GGUF: the standard for quantised
GGUF is the de facto format for quantised open-weight models. Hugging Face, TheBloke, llama.cpp itself — all interoperate cleanly.
OpenAI-compatible server
`llama-server` exposes the OpenAI chat/completions API. Drop-in replacement for paid APIs at the SDK level.
Models cached in S3
Cache GGUF files in Edge Storage so any new VM can pull them quickly. No Hugging Face rate-limit drama on cold starts.
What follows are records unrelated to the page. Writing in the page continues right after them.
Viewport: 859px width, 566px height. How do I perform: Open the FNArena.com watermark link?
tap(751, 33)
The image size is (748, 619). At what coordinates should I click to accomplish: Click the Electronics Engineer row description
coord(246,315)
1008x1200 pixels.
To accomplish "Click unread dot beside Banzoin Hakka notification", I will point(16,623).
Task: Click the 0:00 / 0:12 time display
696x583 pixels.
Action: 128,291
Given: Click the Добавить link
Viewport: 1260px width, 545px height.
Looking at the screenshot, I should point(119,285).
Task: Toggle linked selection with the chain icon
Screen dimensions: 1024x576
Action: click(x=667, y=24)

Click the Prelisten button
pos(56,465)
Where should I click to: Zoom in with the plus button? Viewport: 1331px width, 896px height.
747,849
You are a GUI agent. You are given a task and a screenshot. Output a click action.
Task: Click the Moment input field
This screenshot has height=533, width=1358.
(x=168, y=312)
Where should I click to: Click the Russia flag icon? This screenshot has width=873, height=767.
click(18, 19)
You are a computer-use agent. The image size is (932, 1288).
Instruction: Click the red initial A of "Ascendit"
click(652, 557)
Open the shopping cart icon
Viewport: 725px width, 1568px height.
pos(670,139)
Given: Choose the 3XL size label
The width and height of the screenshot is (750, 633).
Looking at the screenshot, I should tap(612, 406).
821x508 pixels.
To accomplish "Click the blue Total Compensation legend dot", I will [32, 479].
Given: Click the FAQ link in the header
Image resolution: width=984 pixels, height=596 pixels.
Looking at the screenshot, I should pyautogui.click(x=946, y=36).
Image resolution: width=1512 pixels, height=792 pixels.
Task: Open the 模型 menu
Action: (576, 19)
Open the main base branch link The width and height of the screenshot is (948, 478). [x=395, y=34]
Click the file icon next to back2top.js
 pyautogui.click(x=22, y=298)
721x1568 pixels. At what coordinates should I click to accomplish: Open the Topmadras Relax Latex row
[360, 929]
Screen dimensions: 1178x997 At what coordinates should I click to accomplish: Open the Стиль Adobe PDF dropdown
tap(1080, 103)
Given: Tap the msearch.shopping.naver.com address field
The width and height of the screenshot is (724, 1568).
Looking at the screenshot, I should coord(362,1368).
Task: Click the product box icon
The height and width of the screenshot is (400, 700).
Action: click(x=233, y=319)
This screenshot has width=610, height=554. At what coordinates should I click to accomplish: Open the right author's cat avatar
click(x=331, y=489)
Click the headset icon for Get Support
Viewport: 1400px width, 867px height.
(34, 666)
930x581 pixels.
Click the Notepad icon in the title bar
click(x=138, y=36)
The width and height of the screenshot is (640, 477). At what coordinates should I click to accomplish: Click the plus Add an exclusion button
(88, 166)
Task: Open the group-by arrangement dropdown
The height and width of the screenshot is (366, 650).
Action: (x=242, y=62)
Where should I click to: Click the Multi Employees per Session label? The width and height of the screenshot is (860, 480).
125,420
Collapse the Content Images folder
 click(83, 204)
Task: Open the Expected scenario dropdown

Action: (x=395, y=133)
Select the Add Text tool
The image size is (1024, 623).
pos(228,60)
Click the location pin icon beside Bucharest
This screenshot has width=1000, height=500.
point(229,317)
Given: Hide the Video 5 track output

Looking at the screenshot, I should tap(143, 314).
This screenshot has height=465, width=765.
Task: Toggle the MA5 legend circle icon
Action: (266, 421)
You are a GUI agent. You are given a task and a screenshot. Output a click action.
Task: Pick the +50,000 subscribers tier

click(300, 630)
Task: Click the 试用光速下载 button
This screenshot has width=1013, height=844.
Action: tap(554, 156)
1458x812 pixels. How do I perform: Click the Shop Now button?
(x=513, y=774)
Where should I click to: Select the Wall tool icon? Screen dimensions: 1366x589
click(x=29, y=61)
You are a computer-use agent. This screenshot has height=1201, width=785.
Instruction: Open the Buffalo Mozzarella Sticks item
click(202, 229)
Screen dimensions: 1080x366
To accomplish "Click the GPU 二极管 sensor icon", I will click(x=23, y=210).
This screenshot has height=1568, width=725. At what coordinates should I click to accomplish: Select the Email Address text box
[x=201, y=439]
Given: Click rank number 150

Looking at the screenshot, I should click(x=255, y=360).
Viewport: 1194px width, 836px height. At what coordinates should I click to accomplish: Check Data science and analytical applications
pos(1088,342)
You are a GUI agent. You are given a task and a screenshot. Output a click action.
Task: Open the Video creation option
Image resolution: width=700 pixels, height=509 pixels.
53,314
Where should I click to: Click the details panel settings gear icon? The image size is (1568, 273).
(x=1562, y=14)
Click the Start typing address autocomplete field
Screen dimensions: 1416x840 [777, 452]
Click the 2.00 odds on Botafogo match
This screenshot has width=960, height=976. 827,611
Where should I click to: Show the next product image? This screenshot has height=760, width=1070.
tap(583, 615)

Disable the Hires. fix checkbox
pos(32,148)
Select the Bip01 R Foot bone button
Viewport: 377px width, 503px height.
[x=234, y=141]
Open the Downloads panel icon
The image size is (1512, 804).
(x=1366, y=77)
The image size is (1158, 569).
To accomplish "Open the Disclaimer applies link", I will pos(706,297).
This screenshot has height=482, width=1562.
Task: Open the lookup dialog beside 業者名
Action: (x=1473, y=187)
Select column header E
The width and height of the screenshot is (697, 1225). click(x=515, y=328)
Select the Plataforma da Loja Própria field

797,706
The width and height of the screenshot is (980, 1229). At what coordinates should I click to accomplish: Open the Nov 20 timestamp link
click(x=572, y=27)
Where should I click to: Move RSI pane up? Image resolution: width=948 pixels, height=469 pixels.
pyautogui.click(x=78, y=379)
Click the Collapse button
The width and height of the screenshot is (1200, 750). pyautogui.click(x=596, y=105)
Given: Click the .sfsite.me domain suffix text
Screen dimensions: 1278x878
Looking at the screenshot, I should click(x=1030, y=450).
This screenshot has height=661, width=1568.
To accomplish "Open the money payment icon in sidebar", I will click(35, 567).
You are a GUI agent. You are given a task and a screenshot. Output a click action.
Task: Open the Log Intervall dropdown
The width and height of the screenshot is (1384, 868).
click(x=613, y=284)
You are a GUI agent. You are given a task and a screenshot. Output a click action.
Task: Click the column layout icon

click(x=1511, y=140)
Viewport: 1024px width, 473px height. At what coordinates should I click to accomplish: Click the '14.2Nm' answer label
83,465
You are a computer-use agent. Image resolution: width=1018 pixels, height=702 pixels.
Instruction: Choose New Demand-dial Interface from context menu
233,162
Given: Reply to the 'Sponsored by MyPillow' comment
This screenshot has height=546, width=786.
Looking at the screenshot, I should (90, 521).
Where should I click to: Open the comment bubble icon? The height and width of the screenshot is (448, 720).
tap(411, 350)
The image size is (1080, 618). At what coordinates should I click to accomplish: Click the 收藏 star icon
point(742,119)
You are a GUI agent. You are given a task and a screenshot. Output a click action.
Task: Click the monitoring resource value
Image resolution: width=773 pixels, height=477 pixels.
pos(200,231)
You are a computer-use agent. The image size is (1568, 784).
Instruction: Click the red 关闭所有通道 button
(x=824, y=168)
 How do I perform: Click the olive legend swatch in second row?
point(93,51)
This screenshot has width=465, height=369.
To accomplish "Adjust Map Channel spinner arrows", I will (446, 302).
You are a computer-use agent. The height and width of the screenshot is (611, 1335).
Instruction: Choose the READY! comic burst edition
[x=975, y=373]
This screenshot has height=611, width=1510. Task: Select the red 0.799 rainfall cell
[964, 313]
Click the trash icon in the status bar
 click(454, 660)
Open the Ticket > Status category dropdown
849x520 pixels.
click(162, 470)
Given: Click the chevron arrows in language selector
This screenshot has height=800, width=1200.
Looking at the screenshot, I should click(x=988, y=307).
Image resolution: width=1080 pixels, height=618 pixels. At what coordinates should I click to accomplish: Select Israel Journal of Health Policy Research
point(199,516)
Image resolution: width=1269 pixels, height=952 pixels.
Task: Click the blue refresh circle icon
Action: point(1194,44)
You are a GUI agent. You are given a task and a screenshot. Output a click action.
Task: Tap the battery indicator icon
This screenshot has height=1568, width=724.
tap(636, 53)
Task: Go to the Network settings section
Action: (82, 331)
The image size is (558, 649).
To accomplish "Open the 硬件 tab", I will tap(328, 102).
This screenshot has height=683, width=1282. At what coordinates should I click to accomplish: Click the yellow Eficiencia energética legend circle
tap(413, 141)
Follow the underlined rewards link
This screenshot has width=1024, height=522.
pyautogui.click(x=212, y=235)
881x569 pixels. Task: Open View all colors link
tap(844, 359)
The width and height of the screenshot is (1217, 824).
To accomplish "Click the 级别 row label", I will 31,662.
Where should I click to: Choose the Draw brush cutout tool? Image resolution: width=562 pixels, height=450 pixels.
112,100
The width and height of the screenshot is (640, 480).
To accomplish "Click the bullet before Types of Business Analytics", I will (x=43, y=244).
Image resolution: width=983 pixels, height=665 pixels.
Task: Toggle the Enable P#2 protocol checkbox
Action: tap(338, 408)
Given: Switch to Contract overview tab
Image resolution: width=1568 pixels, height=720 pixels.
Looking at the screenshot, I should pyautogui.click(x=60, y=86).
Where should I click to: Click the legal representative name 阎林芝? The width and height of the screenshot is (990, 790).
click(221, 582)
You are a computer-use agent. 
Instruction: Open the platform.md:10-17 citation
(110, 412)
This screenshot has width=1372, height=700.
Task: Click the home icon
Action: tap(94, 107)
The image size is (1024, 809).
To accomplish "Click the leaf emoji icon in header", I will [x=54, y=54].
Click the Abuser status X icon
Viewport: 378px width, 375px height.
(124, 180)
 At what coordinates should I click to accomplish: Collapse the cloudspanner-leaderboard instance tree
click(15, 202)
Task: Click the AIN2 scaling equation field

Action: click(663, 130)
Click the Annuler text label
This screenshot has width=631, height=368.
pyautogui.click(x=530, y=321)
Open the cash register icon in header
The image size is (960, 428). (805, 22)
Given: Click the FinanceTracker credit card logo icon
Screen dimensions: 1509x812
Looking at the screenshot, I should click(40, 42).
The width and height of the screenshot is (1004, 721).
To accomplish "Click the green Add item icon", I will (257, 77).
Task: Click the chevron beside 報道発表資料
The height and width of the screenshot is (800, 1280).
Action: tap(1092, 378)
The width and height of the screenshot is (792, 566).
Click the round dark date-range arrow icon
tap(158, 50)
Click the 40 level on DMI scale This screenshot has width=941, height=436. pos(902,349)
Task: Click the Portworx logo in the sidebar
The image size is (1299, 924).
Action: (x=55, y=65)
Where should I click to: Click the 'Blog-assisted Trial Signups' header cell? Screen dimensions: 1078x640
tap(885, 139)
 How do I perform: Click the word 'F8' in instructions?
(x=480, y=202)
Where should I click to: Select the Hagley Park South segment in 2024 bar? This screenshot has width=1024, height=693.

CUDA / Metal / ROCm builds
When you do have a GPU, llama.cpp uses it. CUDA on Nvidia, Vulkan/ROCm on AMD, Metal on Apple Silicon. Your binary, your acceleration.
Cheapest path to local LLMs
For low-volume workloads or dev, the smallest non-GPU Edge VM serves a 7B Q4 model. Cheaper than any per-token API at any volume.
Reference architecture
How llama.cpp maps to Edge
A CPU or GPU VM running llama-server, GGUF model files mounted from object storage. The least infrastructure to run a serious LLM.
CPU VM for small/dev workloads, or GPU VM for serious throughput
GGUF model cache in a bucket, mounted to the VM
Optional: caches non-streaming responses
Anycast DNS for `llm.example.com`
# Pull a quantised model from HF
$ huggingface-cli download \
bartowski/Meta-Llama-3.1-8B-Instruct-GGUF \
--include "*Q4_K_M*"
# Cache it in Edge Storage for next time
$ aws s3 cp ./Meta-Llama-3.1-8B-Q4.gguf \
s3://llm-models/ \
--endpoint storage.edge.run
Common questions
When should I pick llama.cpp over Ollama or vLLM?
Pick llama.cpp when you want full control of the binary, need CPU-only inference, or want the smallest possible footprint. Ollama wraps llama.cpp with conveniences; vLLM is for high-throughput GPU serving. All have their place.
CPU or GPU?
For 7B Q4_K_M and below, CPU on a beefy VM is workable for dev and low-volume use. For production throughput or anything 13B+, you want a GPU.
Which quantisation level?
Q4_K_M is the usual sweet spot — ~75% quality of full precision at ~25% the size. Q5_K_M for higher fidelity, Q3 for the smallest footprint. Experiment with your specific use case.
How do I serve to multiple users?
llama-server handles concurrent requests, but doesn't do continuous batching like vLLM. For a small team it's fine; for production multi-tenancy switch to vLLM.